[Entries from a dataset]

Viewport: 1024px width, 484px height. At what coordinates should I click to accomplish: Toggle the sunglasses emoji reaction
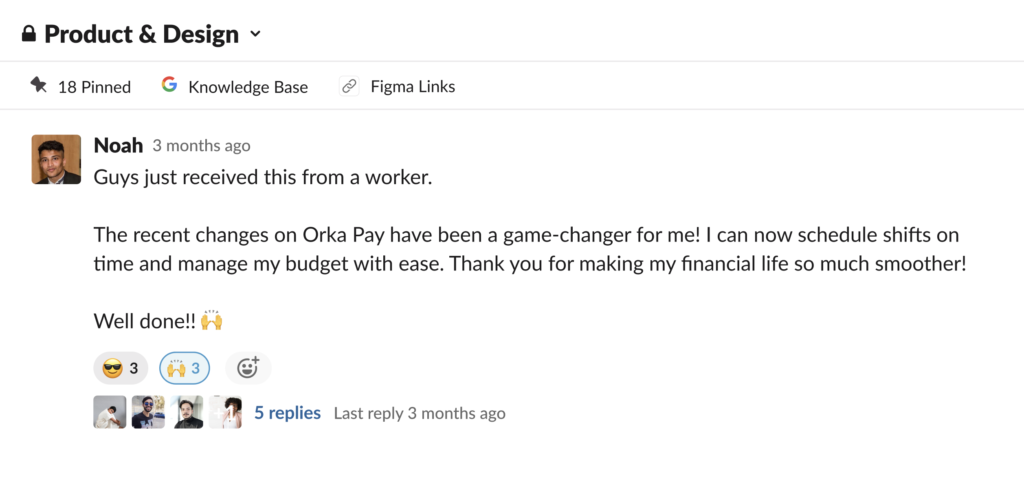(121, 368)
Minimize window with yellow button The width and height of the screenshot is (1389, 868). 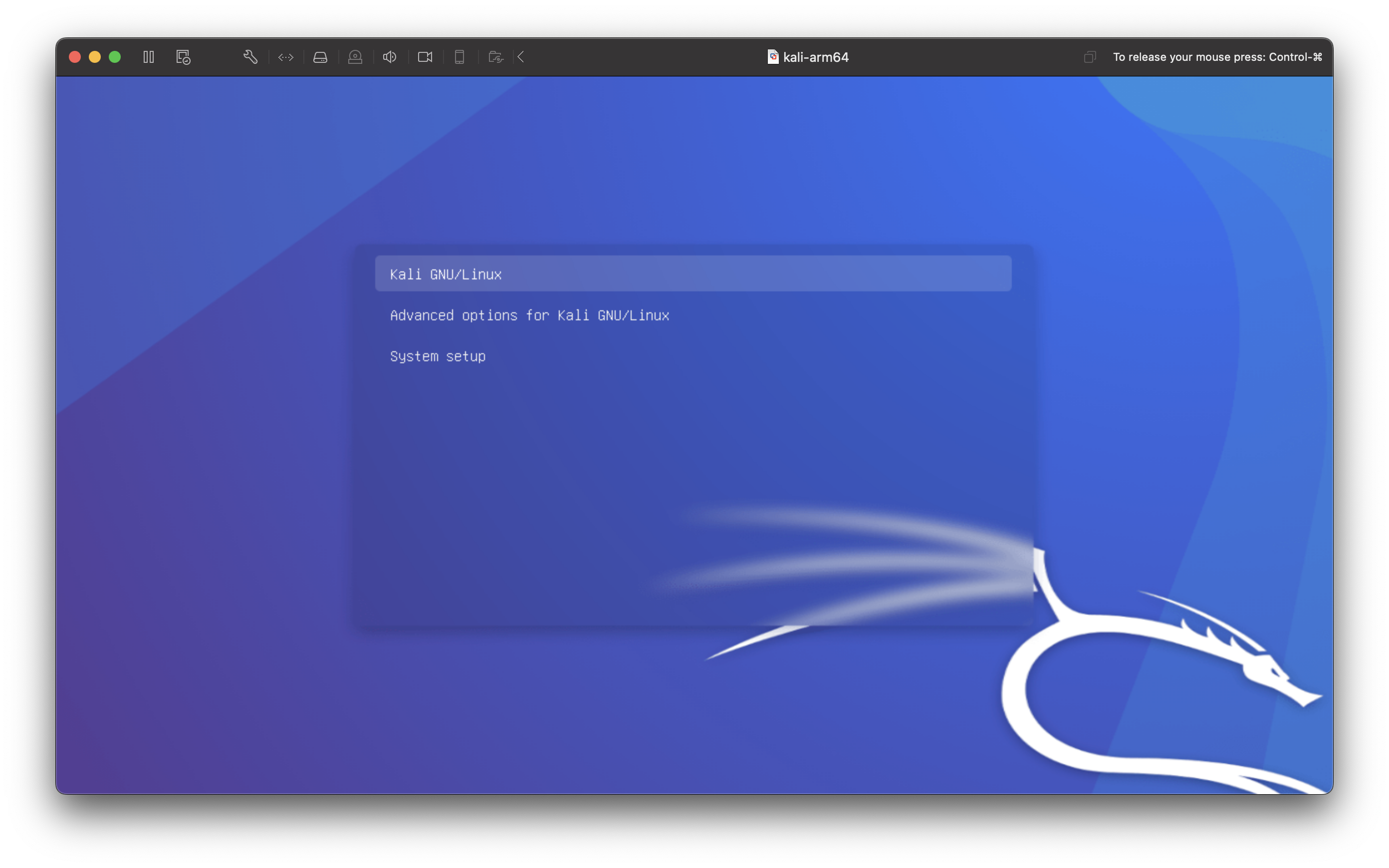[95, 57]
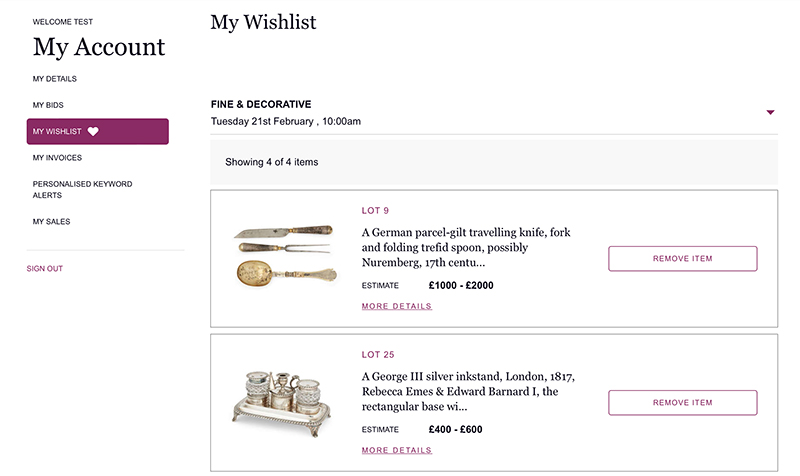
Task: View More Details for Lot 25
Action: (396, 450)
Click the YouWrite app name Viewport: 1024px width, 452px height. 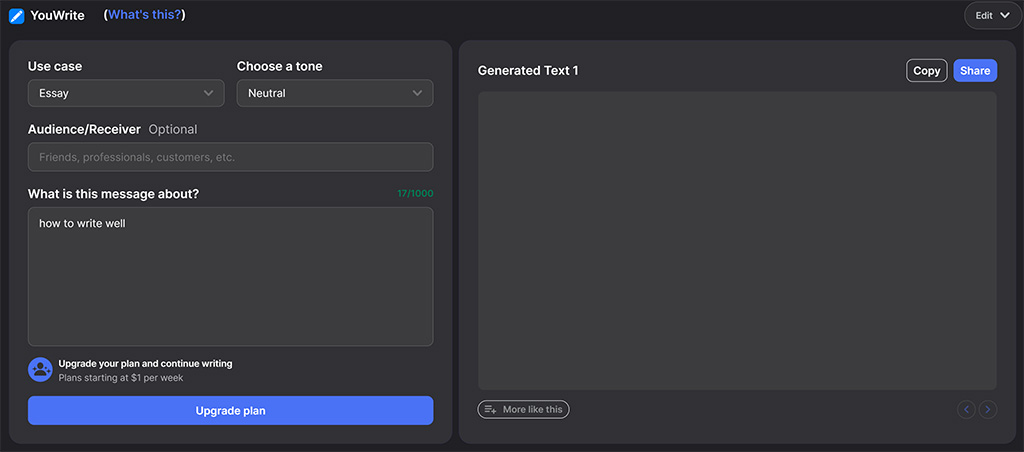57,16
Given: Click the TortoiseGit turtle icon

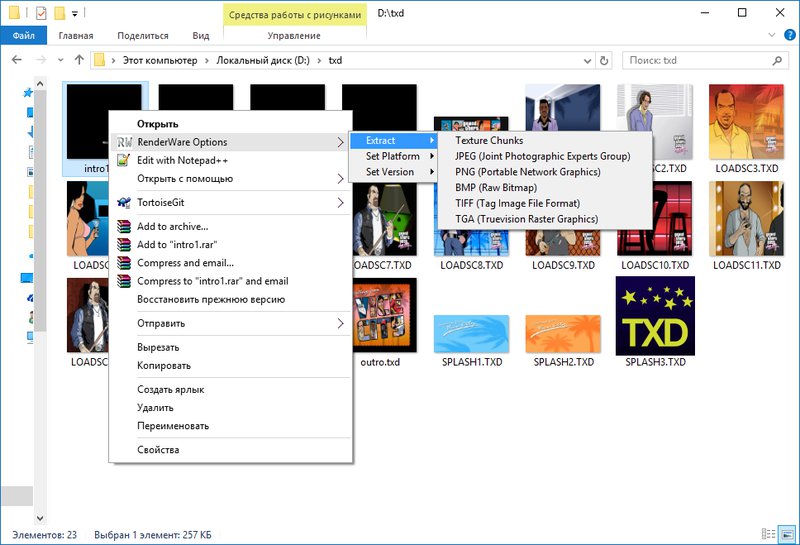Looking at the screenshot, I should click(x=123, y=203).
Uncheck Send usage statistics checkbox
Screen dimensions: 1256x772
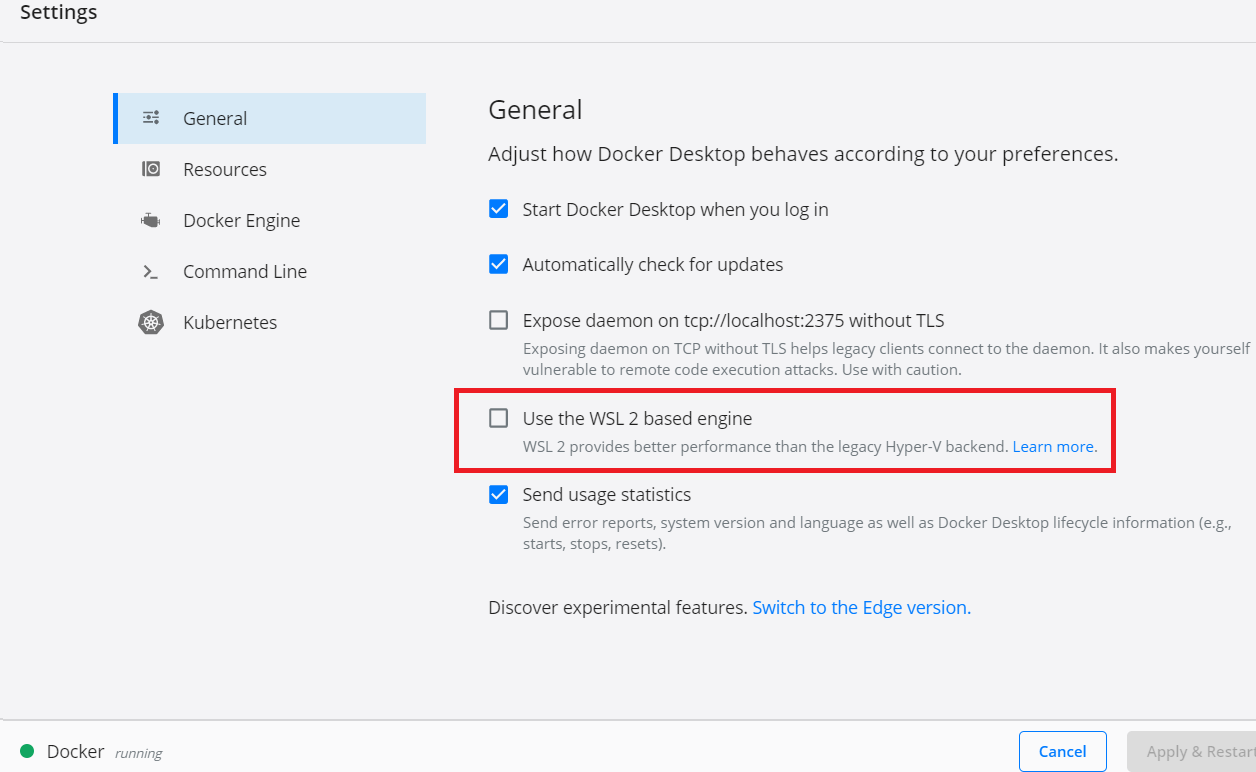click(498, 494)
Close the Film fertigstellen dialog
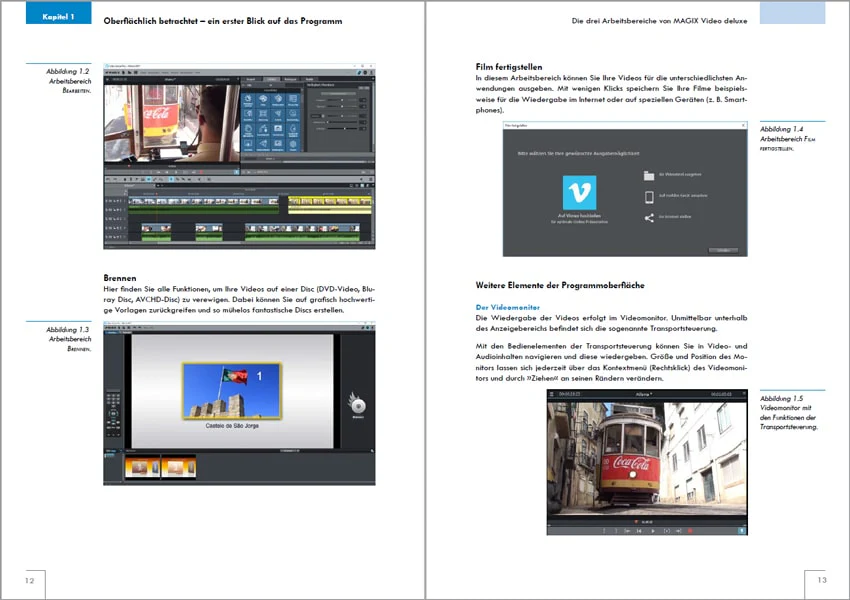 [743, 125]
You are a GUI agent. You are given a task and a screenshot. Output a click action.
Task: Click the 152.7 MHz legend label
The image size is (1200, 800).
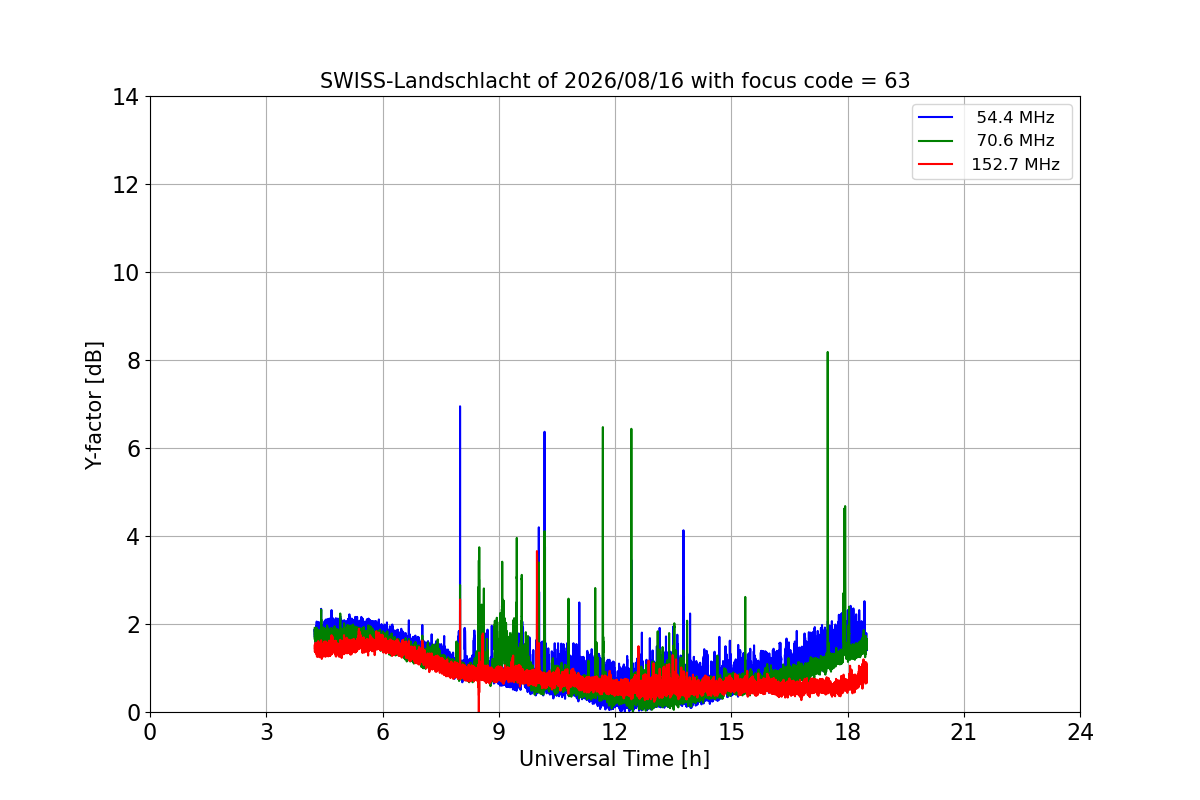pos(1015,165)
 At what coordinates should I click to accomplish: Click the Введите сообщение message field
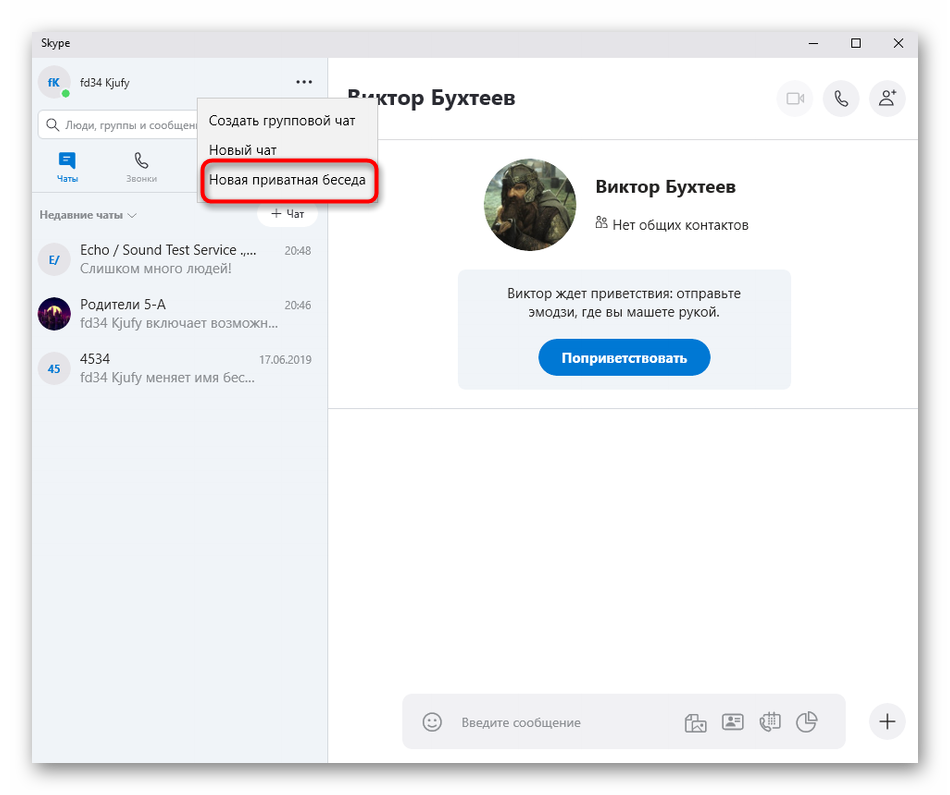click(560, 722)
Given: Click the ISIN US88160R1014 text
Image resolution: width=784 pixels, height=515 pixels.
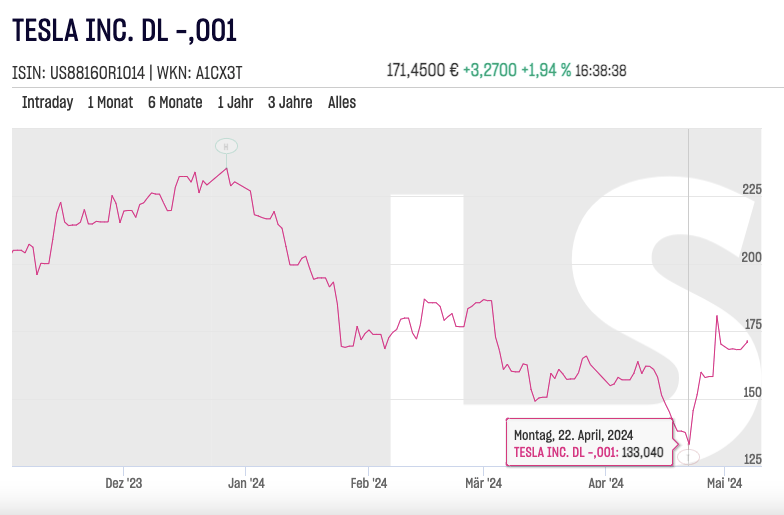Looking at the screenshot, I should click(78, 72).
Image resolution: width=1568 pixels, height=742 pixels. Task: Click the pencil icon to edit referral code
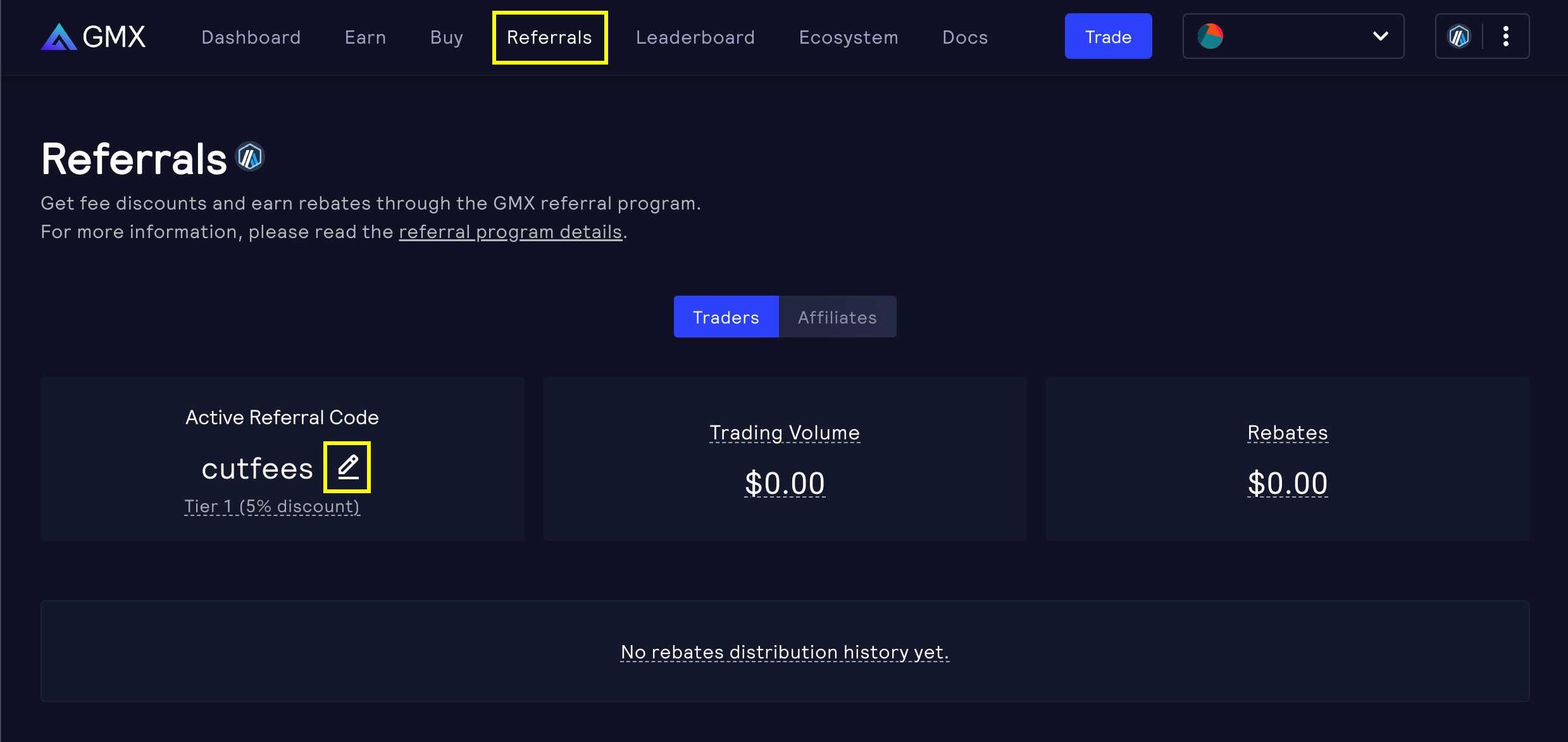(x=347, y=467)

** SHORT TASK **
Copy out the entries word for word, starting with the line that contains "Image resolution: width=1568" and continuing through the end of the entries. Leave the pictures out.

** SOLVED EXERCISE **
Image resolution: width=1568 pixels, height=742 pixels. Task: Click the pencil icon to edit referral code
(x=347, y=467)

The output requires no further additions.